Подумалось: неужели кто-то из т. н. русских националистов украсит своим участием этот шабаш? Какой просчет, какой фальстарт! Это, как говаривал Талейран, хуже, чем преступление, это — ошибка. Ведь до конца дней не отмоются, бедные. Отметил отсутствие в претендентах Валерия Соловья (умен!). С изумлением отметил присутствие Ивана Миронова: отныне все обвинения его отца в антисемитизме должны быть безоговорочно сняты, раз он так и не смог объяснить сыну, в какой компании не следует появляться порядочному русскому человеку…».

Митинг состоялся, он был грандиозен. Интересующиеся и сегодня могут посмотреть в интернете ролики, на которых Григорий Явлинский выступает с длинной речью на фоне Крылова и Тора, украшенных белыми ленточками и слегка пританцовывающих от холода за его спиной. Революционный угар от взаимных токов со стотысячной толпой ясно читается на их суровых лицах. Это беспристрастное свидетельство истории, которое теперь ничем, увы, не вытравить.

Но что могли сказать русские националисты именно этой толпе на Болоте имени Сахарова? Увы, даже главный слоган Русского марша, внесенный в его декларацию: «Даешь Русское национальное государство!» не сумели вписать они в повестку дня протестных акций…

Как подметил Алексей Поликовский («Новая газета»), когда со сцены Владимир Тор попытался заговорить о национальном русском государстве, «крошечная бабушка рядом со мной — фиолетовое пальтецо, серый беретик, детские ботинки — вдруг быстрым движением перевернула картонку, висевшую у нее на веревке на груди. Что там было написано раньше, я не заметил, а сейчас у бабушки на ее картонке-перевертыше стояло: "Фашизм не пройдет!" И она так же быстро бросила на меня строгий взгляд, и я успел увидеть седую прядь, выбившуюся из-под беретика, и морщинистое, старое, но живое лицо с очень внимательными глазами». И таких «бабушек» разного пола и возраста были многие тысячи. А когда три человека с имперским флагом вылезли на помост для телевидения и стали скандировать «Россия будет свободной!», то полиция через несколько минут прогнала их с помоста. Полно и других примеров, говорящих о том, что продвинуть русский дискурс в протестные массы, перевербовать их не удалось и на йоту.

• **НАБОР ДАННЫХ**:
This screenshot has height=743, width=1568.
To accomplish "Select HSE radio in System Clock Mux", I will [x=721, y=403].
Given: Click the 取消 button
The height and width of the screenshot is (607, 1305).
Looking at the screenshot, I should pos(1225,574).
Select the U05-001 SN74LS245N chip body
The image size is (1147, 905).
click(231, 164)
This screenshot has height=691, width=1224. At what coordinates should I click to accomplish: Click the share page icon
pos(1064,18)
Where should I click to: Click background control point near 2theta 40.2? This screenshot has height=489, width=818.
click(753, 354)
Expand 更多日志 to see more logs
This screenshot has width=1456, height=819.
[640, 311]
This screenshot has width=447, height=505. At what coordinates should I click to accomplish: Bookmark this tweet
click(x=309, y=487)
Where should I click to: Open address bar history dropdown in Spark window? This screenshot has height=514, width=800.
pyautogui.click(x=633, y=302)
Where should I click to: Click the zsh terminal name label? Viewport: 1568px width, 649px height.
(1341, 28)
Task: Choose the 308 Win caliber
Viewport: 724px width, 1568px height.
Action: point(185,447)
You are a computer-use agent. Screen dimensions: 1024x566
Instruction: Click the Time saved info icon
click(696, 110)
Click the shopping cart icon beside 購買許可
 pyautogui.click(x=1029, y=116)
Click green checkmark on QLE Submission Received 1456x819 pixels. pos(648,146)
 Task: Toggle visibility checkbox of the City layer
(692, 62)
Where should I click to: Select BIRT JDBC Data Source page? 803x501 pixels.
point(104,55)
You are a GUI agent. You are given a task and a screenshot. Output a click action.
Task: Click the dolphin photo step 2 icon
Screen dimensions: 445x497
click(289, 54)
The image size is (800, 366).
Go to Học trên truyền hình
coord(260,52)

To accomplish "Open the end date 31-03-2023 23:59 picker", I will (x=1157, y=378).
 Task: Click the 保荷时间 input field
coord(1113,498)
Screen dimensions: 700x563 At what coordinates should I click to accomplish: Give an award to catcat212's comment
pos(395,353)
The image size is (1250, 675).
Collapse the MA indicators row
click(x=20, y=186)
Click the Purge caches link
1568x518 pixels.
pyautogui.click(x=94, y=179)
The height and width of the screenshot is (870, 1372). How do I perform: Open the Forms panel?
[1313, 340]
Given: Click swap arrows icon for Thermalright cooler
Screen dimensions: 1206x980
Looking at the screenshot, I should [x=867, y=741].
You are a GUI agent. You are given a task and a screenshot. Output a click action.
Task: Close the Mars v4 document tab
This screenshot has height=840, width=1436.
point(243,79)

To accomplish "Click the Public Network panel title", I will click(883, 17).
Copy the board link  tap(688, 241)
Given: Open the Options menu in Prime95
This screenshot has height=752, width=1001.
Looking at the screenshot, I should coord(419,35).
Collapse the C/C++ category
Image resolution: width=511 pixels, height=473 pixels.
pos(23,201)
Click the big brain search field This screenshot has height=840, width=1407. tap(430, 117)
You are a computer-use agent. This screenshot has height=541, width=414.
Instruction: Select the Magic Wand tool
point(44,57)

• **ЗАДАНИЕ**: Воспроизведите без изменений фрагмент текста о протестном митинге и русских националистах начиная со слов «Митинг состоялся, он» и заканчивая словами «увы, не вытравить.» включительно. Записи для выполнения не понадобятся.

• **ОТВЕТ НА ЗАДАНИЕ**:
Митинг состоялся, он был грандиозен. Интересующиеся и сегодня могут посмотреть в интернете ролики, на которых Григорий Явлинский выступает с длинной речью на фоне Крылова и Тора, украшенных белыми ленточками и слегка пританцовывающих от холода за его спиной. Революционный угар от взаимных токов со стотысячной толпой ясно читается на их суровых лицах. Это беспристрастное свидетельство истории, которое теперь ничем, увы, не вытравить.